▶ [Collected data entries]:
━━━━
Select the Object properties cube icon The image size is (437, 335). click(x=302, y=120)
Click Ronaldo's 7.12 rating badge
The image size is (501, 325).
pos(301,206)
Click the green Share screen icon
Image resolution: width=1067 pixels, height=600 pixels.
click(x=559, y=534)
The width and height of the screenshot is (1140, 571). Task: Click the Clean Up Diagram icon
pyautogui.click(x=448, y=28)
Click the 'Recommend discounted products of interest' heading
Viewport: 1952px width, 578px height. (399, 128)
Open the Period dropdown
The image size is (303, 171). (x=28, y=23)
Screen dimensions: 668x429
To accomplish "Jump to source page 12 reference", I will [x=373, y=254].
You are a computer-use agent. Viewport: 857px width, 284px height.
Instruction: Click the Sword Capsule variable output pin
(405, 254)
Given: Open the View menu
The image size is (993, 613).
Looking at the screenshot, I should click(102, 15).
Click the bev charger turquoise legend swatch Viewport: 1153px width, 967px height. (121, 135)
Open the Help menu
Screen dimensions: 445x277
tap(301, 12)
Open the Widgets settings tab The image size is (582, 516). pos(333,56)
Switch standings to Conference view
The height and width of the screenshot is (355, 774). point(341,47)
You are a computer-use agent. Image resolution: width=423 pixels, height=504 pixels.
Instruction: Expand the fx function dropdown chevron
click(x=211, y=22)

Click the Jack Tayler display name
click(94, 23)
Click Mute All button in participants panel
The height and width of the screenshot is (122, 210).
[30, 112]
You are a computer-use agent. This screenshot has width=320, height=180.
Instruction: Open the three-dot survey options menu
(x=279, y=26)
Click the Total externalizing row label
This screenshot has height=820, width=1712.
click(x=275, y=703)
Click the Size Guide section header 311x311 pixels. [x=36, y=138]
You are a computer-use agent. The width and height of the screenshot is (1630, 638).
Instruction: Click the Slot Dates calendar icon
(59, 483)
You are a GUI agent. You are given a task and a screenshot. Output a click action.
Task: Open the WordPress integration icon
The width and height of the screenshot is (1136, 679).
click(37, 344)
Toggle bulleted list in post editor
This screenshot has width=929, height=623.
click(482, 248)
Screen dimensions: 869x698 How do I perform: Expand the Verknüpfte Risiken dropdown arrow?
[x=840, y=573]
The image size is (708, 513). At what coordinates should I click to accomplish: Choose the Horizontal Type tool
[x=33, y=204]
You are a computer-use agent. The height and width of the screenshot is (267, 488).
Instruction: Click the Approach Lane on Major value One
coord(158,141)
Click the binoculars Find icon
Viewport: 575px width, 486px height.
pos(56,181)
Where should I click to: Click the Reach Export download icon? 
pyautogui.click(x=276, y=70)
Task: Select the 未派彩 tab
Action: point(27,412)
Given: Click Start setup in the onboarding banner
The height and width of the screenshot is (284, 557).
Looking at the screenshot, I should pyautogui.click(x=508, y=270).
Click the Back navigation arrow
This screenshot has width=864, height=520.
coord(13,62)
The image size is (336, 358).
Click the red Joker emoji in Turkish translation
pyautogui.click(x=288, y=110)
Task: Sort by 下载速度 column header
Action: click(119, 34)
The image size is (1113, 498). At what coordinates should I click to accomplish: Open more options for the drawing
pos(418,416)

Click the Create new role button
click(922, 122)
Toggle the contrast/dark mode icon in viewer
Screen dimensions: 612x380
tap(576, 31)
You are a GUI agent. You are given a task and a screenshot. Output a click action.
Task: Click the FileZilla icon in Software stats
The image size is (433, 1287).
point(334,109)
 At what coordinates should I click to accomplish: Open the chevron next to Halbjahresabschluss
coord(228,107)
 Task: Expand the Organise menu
━━━━
Copy every line above in which the string "computer" shows up.

You are a computer-use agent. Viewport: 857px width, 284px height.
You are a computer-use agent. Image resolution: width=423 pixels, height=504 pixels.
You are a computer-use agent. This screenshot has width=320, height=180.
You are a computer-use agent. The width and height of the screenshot is (1630, 638).
You are a computer-use agent. The height and width of the screenshot is (267, 488).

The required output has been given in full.